What It Take To Be A 21st Century Manager?
“It is not the strongest of the species that survives, or the most intelligent, but the one most responsive to change.”
Charles Darwin
What is the manager’s job? It is to direct the resources and the efforts of the business toward opportunities for economically significant results. This sounds obvious, right? But every analysis of actual allocation of resources and efforts in business have shown clearly that the bulk of time, work, attention, and money first goes to ‘problems’ rather than to opportunities, and secondly, to areas where even extraordinarily successful performance will have minimal impact on results.
What is the major problem? It is fundamentally the confusion between effectiveness and efficiency that stands between doing the right things and doing things right. There is surely nothing quite so useless as doing with great efficiency what should not be done at all. Yet our tools – especially our accounting concepts and data – all focus on efficiency.
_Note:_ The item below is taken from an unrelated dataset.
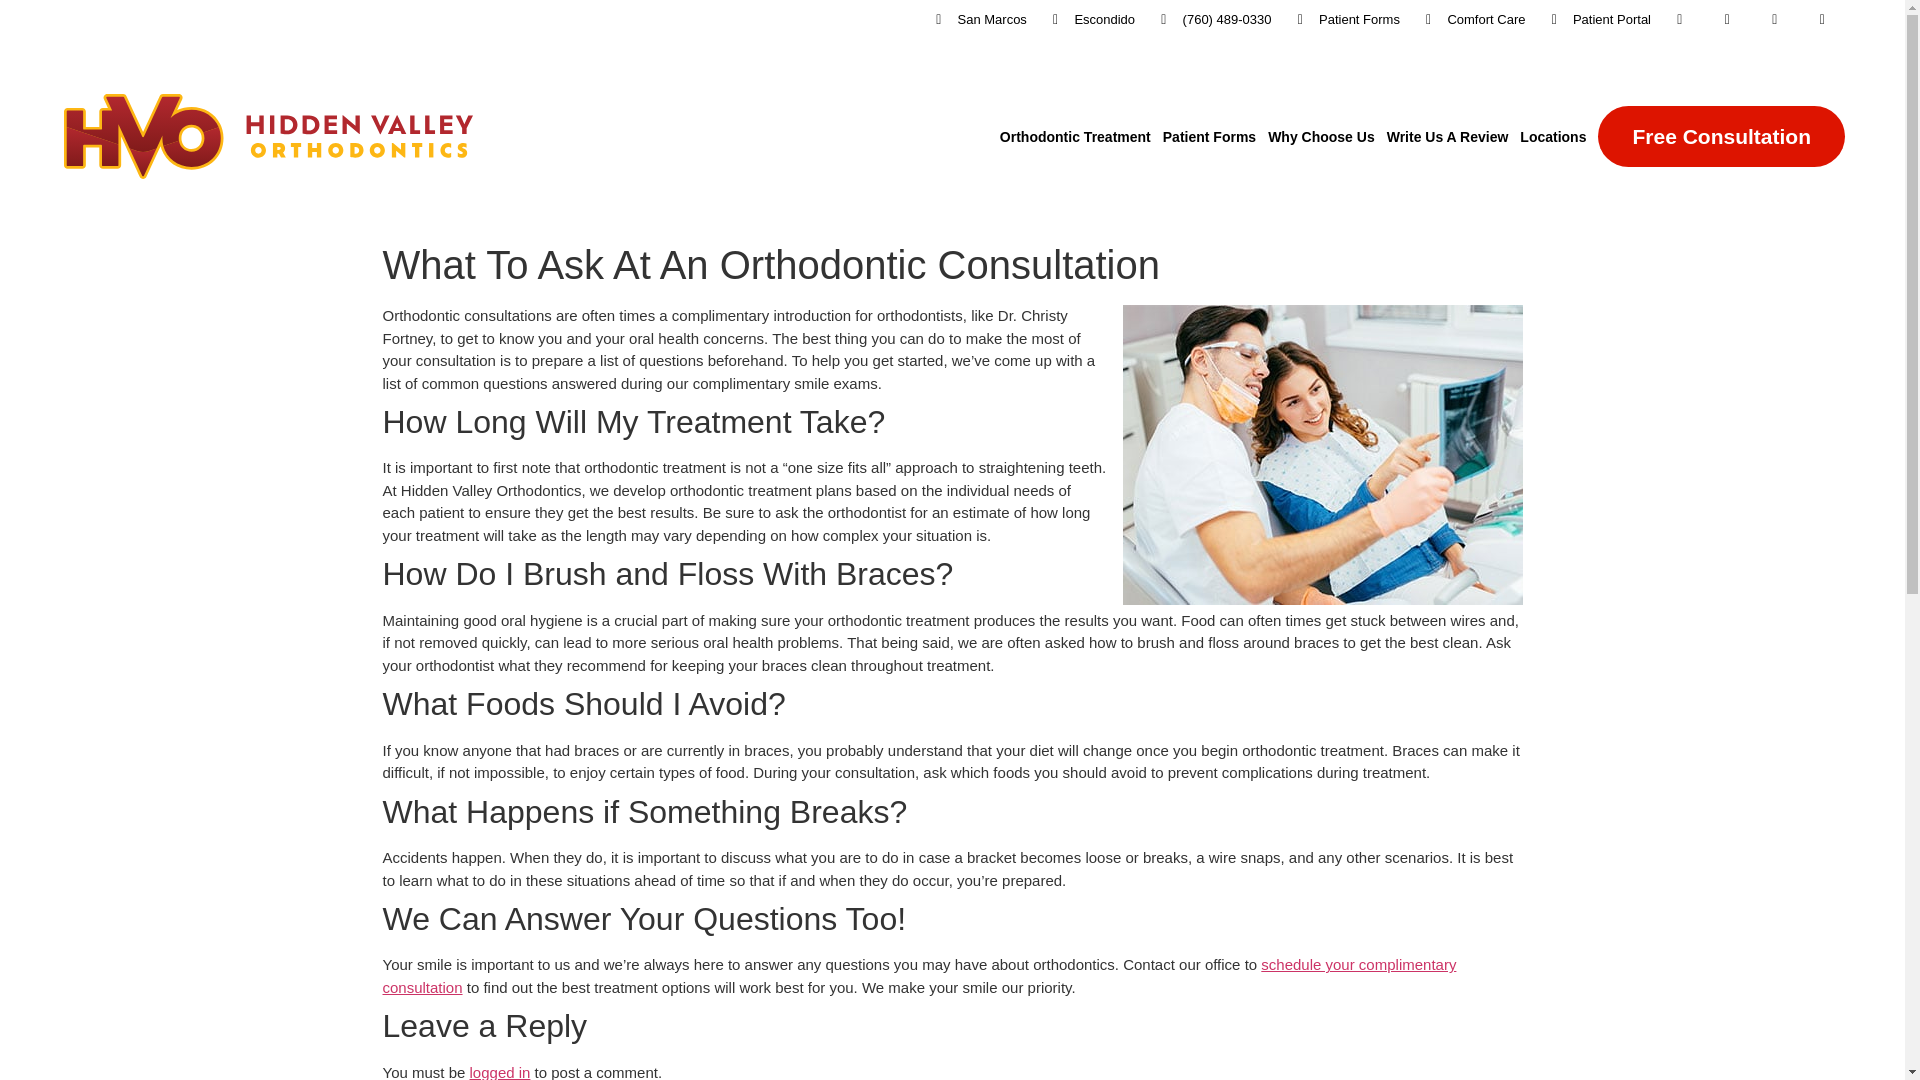  I want to click on Comfort Care, so click(1473, 20).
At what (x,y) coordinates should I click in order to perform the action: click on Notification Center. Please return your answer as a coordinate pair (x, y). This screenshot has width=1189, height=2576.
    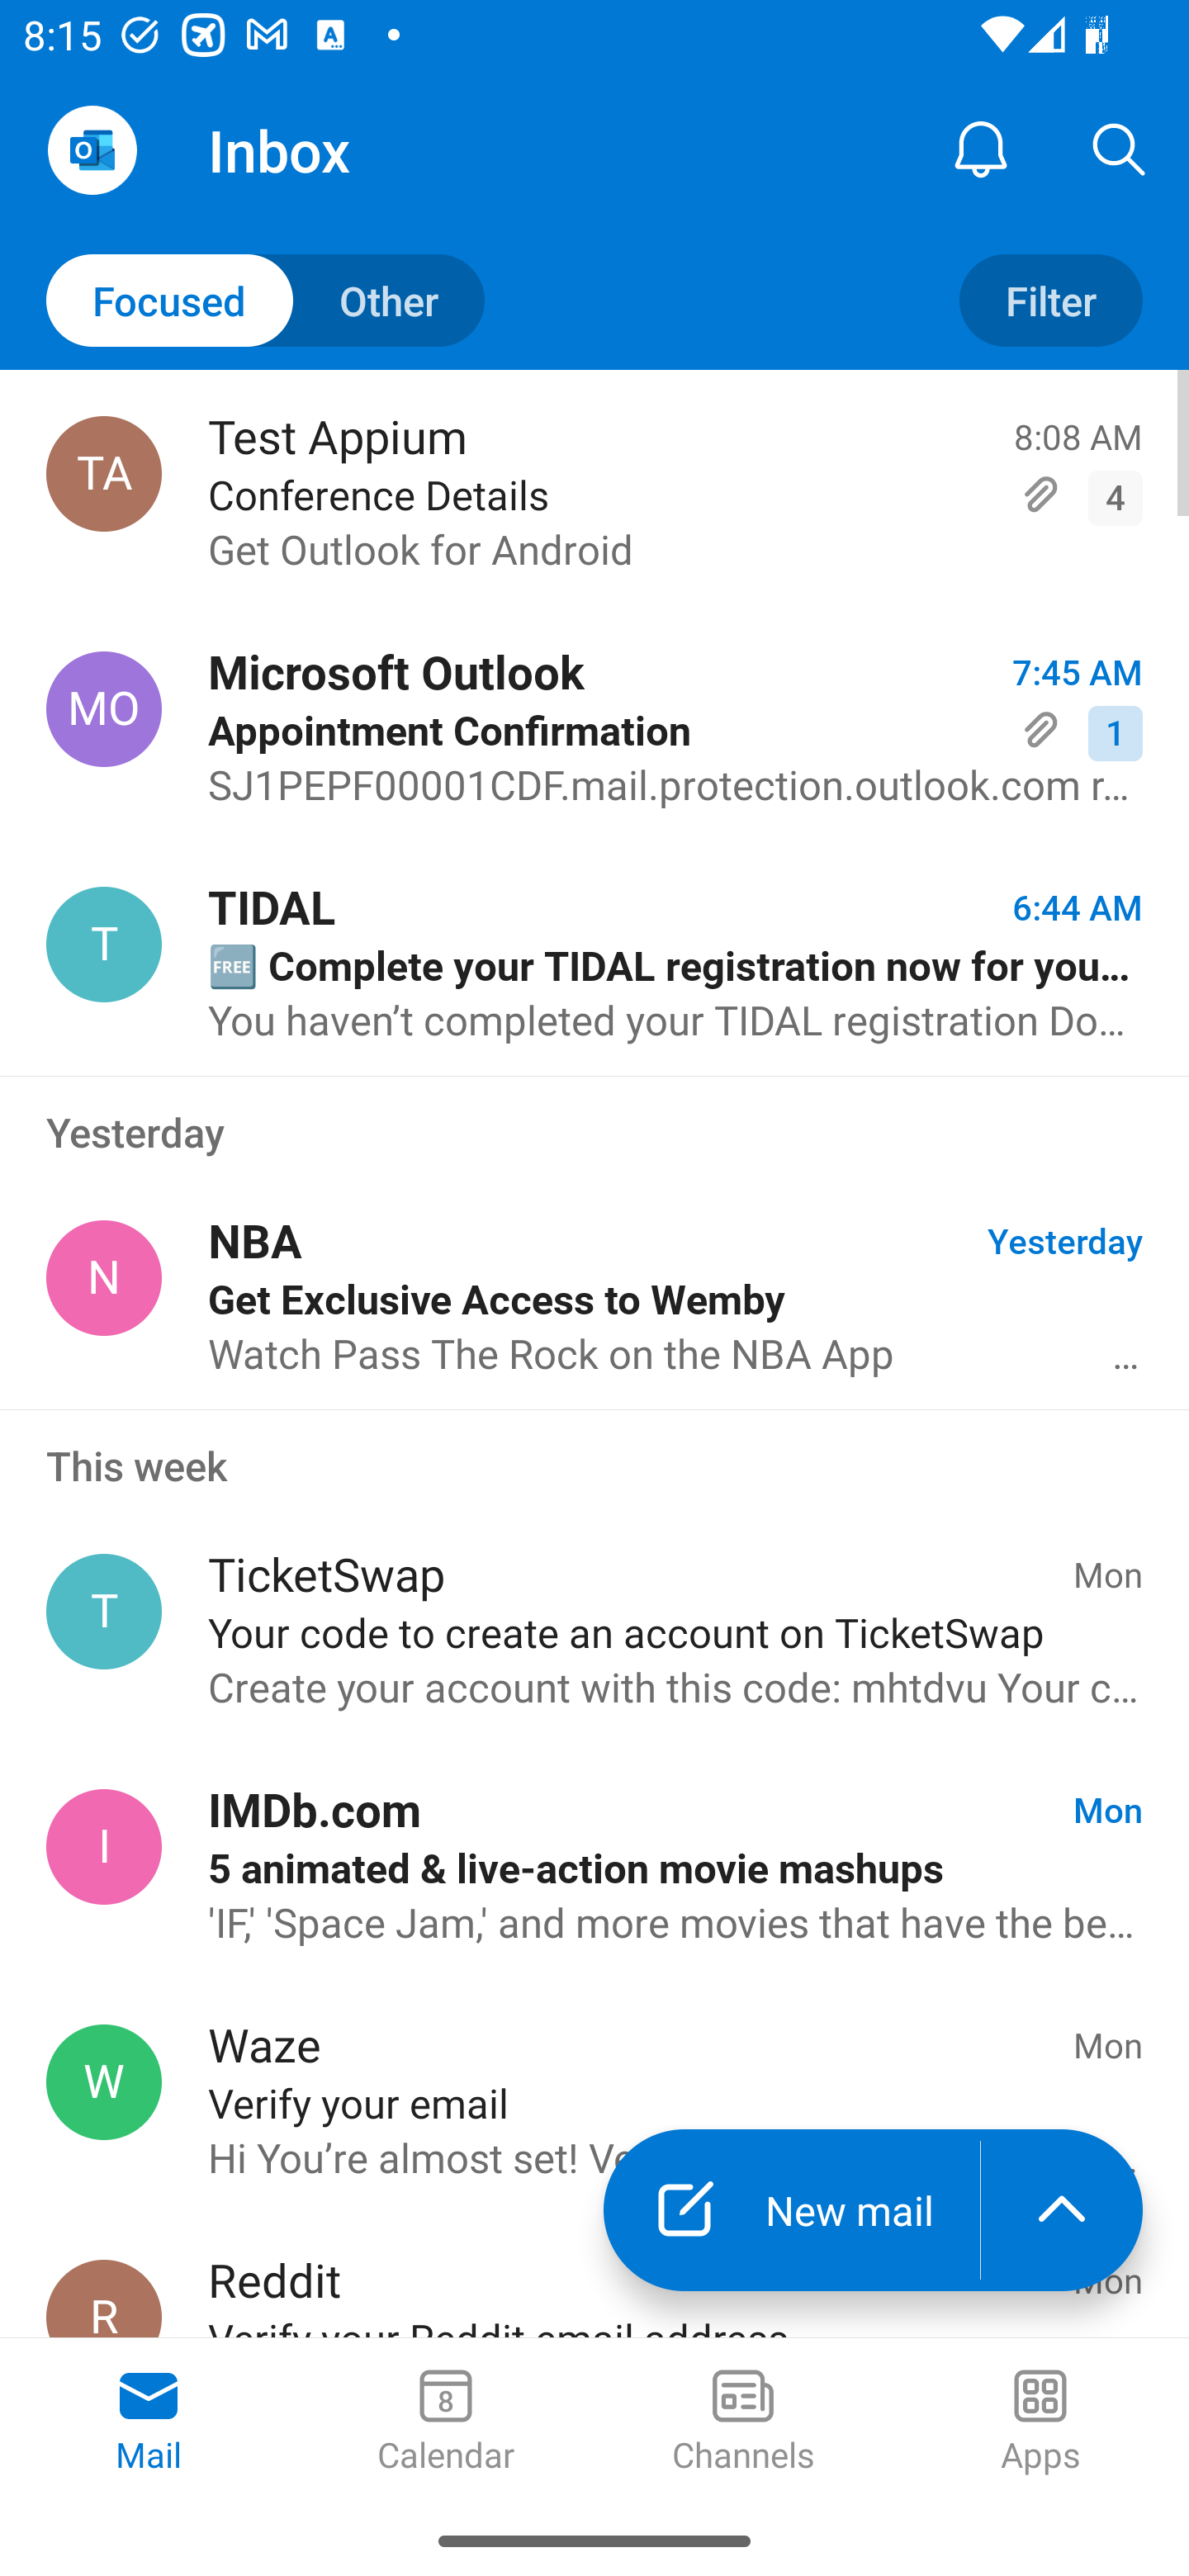
    Looking at the image, I should click on (981, 149).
What we need is (a) to identify the areas of effectiveness – of possible significant results; and (b) a commitment to concentrate on achieving them.
Every manager today is a Business Manager. The first duty and the continuing responsibility of business manager are to strive for the best possible economic results from the resources currently employed or available.
In Conclusion
If the leadership dimension isn’t properly in place, a company simply can’t be successful. A company can have all the advantages in the world – strong financial resources, enviable market position, and state-of-the-art technology – but if leadership fails, all these advantages melt away and the organization – like the driverless car – runs downhill.
Inside you are a force, an energy that is unique to you. You are going to need courage, focus, and commitment: the outcome will be action. The will to act begins by accepting our humanity: we only grow from our own efforts while maintaining the will to act.
If you are a leader aspiring for greater things, the following questions should never be forgotten:
• Do you have the self-confidence to place others at center stage?
• Do you get pleasure from helping others learn and grow?
• Are you willing to learn yourself, accepting teaching not only from superiors but also from the up-and-comers in your organization?
• Are you able to keep an open-mind and prevent yourself from getting stuck in a psychic prison?
• Do you support continuous learning not only for yourself but the rest of the team members as well?
You can apply all these success lessons along with your own unique strategies to become successful leader in your own work/business – taking responsibility for your profession, embracing new roles and attitudes, and partnering with your organizations to truly “make it happen” from the management role.
The entrepreneurial disciplines are not just desirable; they are conditions for business survivals today!